Le Conseil national pour la sauvegarde de la patrie (CNSP, l’organe des militaires au pouvoir) a également affirmé qu’un « prédéploiement pour la préparation de l’intervention a été fait dans deux pays d’Afrique centrale », sans préciser lesquels et ajoutant : « Tout Etat impliqué sera considéré comme cobelligérant. »

« Créer une nouvelle alliance »

Plusieurs voix hors du Niger se sont exprimées ces derniers jours contre toute intervention militaire. Les sénateurs du Nigeria, poids lourd de la Cédéao, ont appelé à renforcer « l’option politique et diplomatique », et le président algérien Abdelmadjid Tebboune a estimé qu’une intervention serait une « menace directe » contre son pays, autre voisin du Niger et acteur majeur dans le Sahel.
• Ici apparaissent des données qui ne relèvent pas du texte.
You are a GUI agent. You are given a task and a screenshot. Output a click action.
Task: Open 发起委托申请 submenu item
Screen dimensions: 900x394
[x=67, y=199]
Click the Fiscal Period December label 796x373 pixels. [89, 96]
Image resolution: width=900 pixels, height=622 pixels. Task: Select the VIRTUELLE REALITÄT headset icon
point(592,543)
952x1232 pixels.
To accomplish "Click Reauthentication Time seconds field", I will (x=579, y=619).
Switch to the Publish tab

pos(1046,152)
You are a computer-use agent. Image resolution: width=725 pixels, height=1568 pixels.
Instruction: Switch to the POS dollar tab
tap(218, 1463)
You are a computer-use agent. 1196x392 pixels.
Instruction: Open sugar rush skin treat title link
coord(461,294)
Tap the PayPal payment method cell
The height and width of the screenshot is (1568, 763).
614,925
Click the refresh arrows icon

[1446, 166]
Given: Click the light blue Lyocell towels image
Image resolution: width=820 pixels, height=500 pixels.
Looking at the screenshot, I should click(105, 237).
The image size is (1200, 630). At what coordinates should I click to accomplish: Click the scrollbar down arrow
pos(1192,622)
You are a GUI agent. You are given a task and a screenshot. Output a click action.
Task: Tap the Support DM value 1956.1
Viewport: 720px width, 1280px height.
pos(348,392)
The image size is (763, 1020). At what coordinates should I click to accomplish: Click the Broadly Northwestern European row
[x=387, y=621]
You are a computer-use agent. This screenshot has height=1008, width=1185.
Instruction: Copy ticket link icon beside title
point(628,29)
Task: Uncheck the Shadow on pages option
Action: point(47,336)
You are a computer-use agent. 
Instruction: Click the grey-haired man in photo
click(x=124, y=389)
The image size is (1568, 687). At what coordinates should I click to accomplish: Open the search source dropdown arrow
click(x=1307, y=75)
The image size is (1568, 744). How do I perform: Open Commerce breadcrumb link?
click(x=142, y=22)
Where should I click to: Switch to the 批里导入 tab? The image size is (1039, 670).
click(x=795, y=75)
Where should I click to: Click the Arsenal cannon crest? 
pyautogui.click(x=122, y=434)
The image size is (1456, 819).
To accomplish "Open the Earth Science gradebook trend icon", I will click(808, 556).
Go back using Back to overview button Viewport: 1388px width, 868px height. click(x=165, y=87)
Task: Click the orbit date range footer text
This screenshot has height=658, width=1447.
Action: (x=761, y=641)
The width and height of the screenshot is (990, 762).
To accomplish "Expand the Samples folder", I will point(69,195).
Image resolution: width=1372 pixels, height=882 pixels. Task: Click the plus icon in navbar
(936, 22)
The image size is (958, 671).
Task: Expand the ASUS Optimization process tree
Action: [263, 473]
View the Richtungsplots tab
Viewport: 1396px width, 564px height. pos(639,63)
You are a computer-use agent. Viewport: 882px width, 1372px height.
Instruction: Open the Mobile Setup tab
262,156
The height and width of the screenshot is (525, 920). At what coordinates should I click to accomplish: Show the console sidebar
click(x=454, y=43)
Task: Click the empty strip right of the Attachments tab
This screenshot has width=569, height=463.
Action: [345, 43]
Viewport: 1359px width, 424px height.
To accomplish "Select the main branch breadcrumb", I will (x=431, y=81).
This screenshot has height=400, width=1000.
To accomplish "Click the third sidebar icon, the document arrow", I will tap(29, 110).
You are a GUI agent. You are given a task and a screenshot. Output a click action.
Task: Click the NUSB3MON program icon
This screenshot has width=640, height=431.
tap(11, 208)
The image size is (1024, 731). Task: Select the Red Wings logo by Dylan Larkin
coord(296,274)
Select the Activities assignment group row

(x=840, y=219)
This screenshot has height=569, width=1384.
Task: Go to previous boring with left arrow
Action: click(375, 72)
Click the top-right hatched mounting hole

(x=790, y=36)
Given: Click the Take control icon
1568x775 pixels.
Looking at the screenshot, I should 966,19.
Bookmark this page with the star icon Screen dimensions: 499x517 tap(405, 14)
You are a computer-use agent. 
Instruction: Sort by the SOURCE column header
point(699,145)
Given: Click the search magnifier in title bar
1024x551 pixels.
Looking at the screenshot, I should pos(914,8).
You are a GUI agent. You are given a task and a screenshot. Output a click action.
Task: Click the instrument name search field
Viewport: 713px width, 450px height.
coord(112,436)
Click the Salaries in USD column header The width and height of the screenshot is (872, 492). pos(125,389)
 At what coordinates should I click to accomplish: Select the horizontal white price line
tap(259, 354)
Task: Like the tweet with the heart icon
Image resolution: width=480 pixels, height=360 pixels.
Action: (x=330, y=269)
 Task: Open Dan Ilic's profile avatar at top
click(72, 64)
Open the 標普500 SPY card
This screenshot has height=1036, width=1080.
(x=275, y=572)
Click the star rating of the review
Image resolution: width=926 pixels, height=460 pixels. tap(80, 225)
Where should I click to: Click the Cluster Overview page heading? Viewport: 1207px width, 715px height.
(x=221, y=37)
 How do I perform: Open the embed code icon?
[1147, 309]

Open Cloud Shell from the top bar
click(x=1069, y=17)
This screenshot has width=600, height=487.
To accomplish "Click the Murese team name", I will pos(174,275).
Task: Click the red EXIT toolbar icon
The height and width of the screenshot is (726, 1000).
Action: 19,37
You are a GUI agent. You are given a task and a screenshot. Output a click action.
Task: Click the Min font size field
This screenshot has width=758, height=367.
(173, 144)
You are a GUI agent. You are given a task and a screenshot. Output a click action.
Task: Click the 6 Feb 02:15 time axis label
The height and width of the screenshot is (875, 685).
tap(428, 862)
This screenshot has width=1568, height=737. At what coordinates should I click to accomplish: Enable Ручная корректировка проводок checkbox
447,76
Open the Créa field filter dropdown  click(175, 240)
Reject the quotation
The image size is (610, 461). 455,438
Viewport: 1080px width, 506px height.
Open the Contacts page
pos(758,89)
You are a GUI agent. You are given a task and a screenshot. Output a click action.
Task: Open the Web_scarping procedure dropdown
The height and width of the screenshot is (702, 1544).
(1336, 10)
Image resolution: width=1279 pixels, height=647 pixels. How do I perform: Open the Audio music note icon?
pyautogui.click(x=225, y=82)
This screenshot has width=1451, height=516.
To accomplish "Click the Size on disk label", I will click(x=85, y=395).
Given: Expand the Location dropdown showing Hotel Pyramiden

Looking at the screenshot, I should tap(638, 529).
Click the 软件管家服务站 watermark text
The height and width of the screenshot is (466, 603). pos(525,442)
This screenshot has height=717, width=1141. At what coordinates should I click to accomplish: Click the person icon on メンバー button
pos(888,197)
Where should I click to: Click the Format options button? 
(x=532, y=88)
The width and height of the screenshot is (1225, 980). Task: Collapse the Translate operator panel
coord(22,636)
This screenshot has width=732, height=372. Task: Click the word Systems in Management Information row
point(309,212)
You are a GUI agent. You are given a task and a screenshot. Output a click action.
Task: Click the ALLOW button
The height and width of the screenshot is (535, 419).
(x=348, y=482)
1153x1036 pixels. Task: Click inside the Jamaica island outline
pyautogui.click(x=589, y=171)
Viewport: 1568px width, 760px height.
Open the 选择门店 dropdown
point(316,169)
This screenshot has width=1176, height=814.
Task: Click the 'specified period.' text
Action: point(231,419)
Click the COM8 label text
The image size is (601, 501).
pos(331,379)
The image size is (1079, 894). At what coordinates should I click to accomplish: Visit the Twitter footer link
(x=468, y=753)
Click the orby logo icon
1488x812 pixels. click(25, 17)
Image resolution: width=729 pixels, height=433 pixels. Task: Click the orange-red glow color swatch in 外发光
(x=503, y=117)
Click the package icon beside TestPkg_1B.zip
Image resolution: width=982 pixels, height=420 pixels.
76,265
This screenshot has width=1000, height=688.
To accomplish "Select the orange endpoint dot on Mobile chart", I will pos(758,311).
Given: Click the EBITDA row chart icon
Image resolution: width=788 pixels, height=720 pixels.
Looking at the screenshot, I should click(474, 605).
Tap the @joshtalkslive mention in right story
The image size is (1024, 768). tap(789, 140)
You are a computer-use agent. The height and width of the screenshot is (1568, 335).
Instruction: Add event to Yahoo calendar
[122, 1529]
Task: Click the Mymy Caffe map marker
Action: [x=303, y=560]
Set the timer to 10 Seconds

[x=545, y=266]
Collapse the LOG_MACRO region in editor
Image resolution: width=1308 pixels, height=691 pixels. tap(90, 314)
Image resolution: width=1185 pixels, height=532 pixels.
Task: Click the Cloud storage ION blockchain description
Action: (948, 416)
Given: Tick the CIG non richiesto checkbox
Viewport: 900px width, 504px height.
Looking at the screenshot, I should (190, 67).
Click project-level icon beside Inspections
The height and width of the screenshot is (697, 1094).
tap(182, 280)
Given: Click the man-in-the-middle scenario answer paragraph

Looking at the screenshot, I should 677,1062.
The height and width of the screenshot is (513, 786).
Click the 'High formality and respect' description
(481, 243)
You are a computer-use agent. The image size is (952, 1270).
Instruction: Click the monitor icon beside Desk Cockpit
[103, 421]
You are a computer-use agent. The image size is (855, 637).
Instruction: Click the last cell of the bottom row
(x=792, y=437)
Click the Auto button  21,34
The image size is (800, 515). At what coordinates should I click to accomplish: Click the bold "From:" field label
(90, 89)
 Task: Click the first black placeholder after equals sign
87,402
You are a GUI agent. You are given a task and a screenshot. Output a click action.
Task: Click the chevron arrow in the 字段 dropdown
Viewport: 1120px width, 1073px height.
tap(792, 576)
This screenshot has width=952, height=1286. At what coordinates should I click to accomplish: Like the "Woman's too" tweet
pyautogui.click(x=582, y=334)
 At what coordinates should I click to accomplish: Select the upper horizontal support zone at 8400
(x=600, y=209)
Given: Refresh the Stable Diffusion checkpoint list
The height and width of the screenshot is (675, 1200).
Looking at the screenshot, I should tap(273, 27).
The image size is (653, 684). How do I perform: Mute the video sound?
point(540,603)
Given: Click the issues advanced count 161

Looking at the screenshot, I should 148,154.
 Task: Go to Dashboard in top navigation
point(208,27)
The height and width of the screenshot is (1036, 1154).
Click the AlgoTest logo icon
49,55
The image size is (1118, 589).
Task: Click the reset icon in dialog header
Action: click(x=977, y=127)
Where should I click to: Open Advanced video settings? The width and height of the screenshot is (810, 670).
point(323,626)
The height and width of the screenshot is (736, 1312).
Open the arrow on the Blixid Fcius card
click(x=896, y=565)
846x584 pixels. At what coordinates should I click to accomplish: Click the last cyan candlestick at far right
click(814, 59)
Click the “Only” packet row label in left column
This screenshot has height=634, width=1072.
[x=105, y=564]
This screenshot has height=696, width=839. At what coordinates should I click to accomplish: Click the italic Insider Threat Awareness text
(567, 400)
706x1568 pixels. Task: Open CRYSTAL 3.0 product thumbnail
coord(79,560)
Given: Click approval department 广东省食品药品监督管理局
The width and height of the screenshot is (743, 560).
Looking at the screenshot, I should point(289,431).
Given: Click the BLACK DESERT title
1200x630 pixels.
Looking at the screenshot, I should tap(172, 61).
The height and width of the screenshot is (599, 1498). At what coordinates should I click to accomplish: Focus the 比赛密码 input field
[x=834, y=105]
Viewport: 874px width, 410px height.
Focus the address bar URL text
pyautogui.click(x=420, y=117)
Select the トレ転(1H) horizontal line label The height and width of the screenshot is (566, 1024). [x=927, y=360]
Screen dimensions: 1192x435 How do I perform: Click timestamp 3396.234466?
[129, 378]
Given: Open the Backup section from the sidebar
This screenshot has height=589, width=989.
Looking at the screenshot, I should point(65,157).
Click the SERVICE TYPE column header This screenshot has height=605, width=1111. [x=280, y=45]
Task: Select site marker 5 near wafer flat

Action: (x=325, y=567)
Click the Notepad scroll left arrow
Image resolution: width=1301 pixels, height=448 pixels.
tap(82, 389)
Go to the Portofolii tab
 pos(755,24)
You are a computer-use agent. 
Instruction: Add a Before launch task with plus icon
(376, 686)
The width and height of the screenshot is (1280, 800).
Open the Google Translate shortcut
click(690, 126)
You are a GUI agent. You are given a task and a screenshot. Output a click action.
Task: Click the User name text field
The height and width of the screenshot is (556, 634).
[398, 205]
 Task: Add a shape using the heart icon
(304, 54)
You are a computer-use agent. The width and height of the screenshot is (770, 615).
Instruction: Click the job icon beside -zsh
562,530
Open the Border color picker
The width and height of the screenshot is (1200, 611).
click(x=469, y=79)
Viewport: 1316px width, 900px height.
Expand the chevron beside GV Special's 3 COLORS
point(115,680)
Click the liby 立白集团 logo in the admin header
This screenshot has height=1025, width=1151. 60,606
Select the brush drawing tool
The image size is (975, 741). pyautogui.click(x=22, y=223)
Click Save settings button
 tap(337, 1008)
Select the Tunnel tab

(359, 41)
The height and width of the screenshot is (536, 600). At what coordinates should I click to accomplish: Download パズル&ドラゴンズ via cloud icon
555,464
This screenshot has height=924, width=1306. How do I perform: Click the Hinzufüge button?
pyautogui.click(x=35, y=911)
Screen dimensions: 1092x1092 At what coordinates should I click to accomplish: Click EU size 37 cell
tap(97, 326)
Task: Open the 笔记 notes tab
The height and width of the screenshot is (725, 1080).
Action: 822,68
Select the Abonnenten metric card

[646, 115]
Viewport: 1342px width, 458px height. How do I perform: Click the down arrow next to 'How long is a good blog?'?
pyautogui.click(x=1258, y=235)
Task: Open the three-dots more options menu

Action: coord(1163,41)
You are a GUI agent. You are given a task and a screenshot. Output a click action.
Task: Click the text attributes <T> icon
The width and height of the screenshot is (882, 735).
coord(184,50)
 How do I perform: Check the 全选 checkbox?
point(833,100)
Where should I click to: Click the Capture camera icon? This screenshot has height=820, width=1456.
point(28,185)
En Europe, le ministre des affaires étrangères italien, Antonio Tajani, a dit, lundi, « espérer » que l’ultimatum de la Cédéao allait être « prolongé ». « Il n’est pas dit qu’on ne trouvera pas une solution qui ne soit pas la guerre », a-t-il déclaré dans un entretien au quotidien La Stampa. « L’Europe ne peut pas se permettre un affrontement armé, nous ne devons pas être vus comme de nouveaux colonisateurs, explique-t-il. Nous devons créer une nouvelle alliance avec les pays africains qui ne soit pas basée sur l’exploitation. »

En Allemagne, « nous pensons que les efforts de médiation n’en sont qu’à leurs débuts parce que les sanctions commencent seulement à produire leurs effets », a déclaré un porte-parole du ministère des affaires étrangères, Sebastian Fischer. Il n’y a, selon lui, « pas d’automatisme » entre la fin de l’ultimatum de la Cédéao et une intervention armée au Niger.

 

De son côté, la France, ancienne puissance coloniale en Afrique de l’Ouest, de plus en plus vilipendée par les partisans des militaires ayant pris le pouvoir à Niamey, Bamako et Ouagadougou, a martelé ce week-end son soutien aux efforts de la Cédéao pour faire échouer la « tentative de putsch » au Niger.

« La marche en avant »

Niamey s’est réveillée lundi dans le calme au lendemain d’une démonstration de force de quelque 30 000 partisans des militaires qui se sont rassemblés dans le plus grand stade du Niger. Des drapeaux du pays, mais aussi du Burkina ou de la Russie, y ont été brandis, la France et la Cédéao huées, des membres du CNSP acclamés par la foule. Le général Mohamed Toumba, numéro trois du CNSP, a pris la parole pour dénoncer ceux « qui sont tapis dans l’ombre » et « en train de manigancer la subversion » contre « la marche en avant du Niger ».

Le président Mohamed Bazoum est retenu prisonnier chez lui depuis le 26 juillet. Dimanche, la ministre des mines, Ousseini Hadizatou, a été remise en liberté « pour des raisons médicales », a affirmé lundi un membre de son entourage. Mais selon une source proche du parti du président déchu, « toutes les autres personnalités, ministres et responsables politiques arrêtés sont toujours détenus ».

 

 

Le coup d’Etat qui a renversé le président Bazoum, allié privilégié de la France et des Etats-Unis qui y déploient respectivement 1 500 et 1 100 soldats dans la lutte contre les djihadistes armés qui minent la région, a été fermement condamné dans la plupart des pays d’Afrique et ailleurs dans le monde.